Ford F150 with defective ignition coil

Vehicle information

Engine:5.4L V8
Cylinder count:8
Fuel type:Petrol
Motor management system:EEC V
Ford F150 1998 5.4L V8 8 Petrol EEC V

Used equipment

Automotive Test Scope ATS5004D

4 channel automotive oscilloscope with differential inputs

Current clamp TP-CC80

0 - 80 A input range

The Automotive Test Scope ATS5004D is in this article also referred to as automotive oscilloscope, as diagnosis oscilloscope and as lab scope.

Problem description

A Ford F150 with a 5.4 liter V8 engine was brought in with an ignition coil problem. This engine has a separate ignition coil for each cylinder, controlled directly by the ECM. One of the coils (each time of the same cylinder) would go defective after about half an hour driving. The coil was already replaced twice by a new one, cables, connectors and spark plugs were thoroughly checked, but nothing was found.

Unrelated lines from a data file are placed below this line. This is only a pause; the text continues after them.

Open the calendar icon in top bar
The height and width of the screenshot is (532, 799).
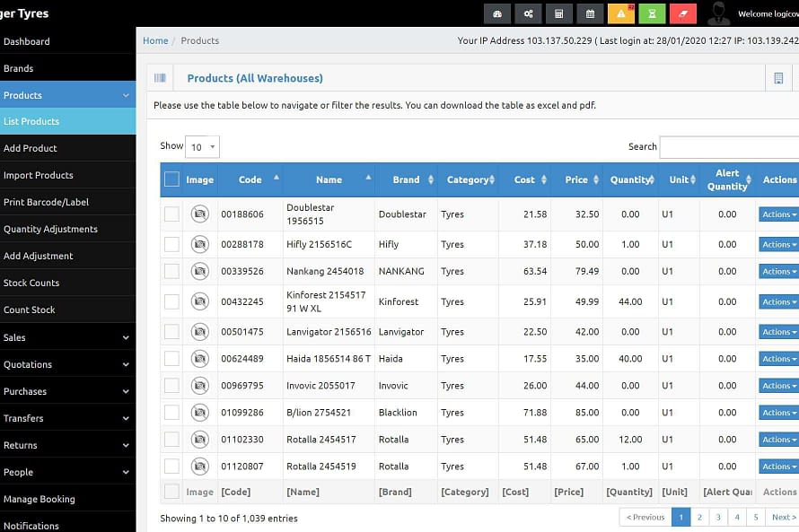[590, 13]
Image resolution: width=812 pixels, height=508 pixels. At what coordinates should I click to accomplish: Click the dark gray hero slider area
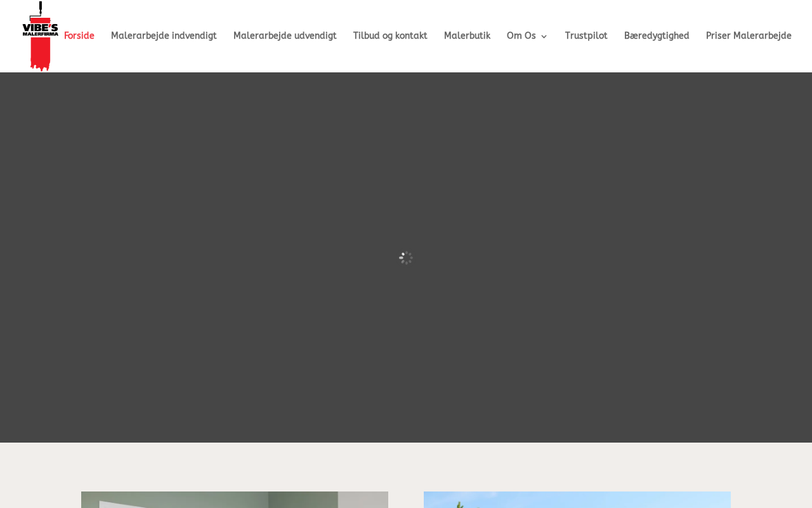(x=406, y=159)
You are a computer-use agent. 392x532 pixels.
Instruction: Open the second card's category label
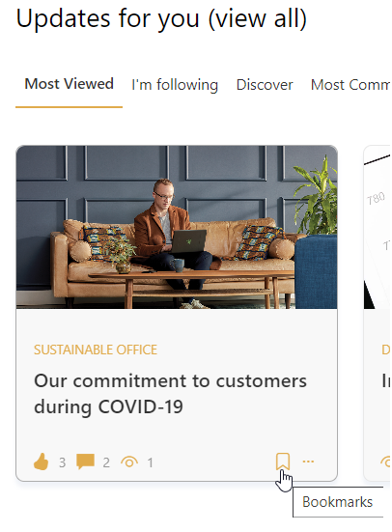386,350
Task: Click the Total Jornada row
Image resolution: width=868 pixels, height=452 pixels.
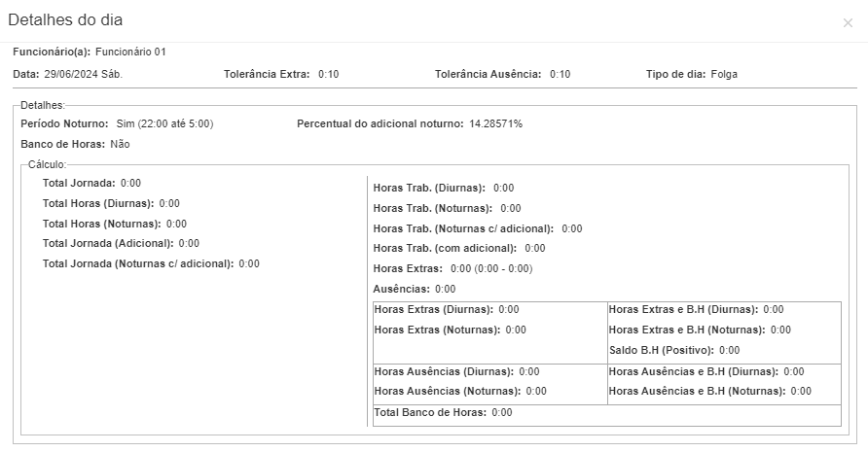Action: tap(91, 183)
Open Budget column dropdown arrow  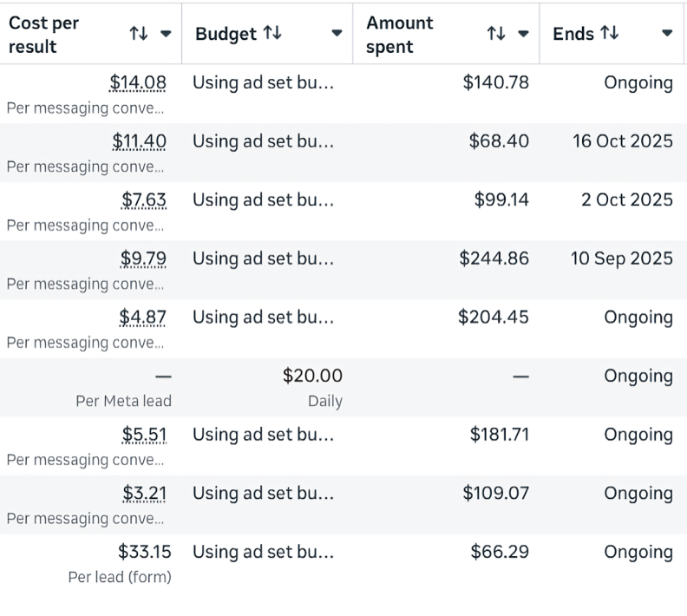(x=337, y=33)
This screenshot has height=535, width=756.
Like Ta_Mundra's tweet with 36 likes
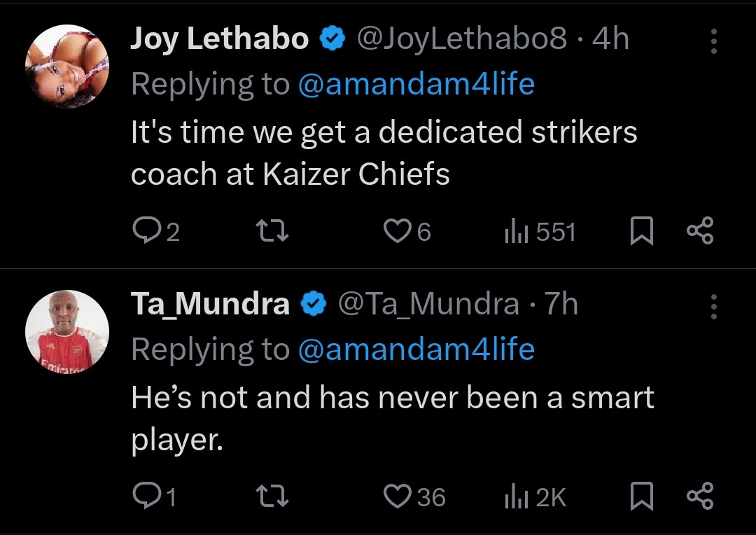397,496
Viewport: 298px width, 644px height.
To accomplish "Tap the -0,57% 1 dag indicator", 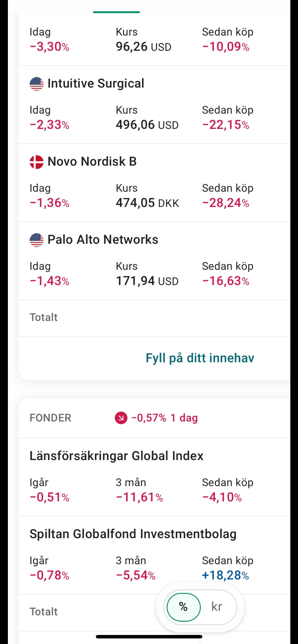I will point(164,418).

Measuring the ignition coil signals

ATIS includes a predefined setup for measuring ignition signals with the automotive oscilloscope A current clamp on channel 1 is used to measure the primary ignition coil current. Channel 2 is measuring the voltage over the primary ignition coil terminals. A measurement on a good functioning ignition coil shows that this ignition system uses three sparks per cycle, see figure 1.

Multiple sparks in one cycle

Figure 1: Multiple sparks in one cycle

The purpose of such a 3-sparks ignition system is to provide a better combustion and better emission results. Within 3.5 milliseconds, each ignition coil has to generate three sparks. Each spark lasts approximately 0.5 ms. This requires a powerful ignition system, where the charging time for the coil should be very short. Charging time in this situation is only 0.7 ms. The first two sparks are "canceled" which results in energy remaining in the coil. This can be seen in the current jump for the second and third spark.

Problem located

The same measurement was repeated on the cylinder with the ignition coil that had been replaced several times already. This measurement showed a different pattern: a large negative current flows through the coil at the moment the normal current is cut through the ECM.

Negative current

Figure 2: Negative current

The diagnosis oscilloscope was set to a 20 A range, the actual current was probably significantly higher than that.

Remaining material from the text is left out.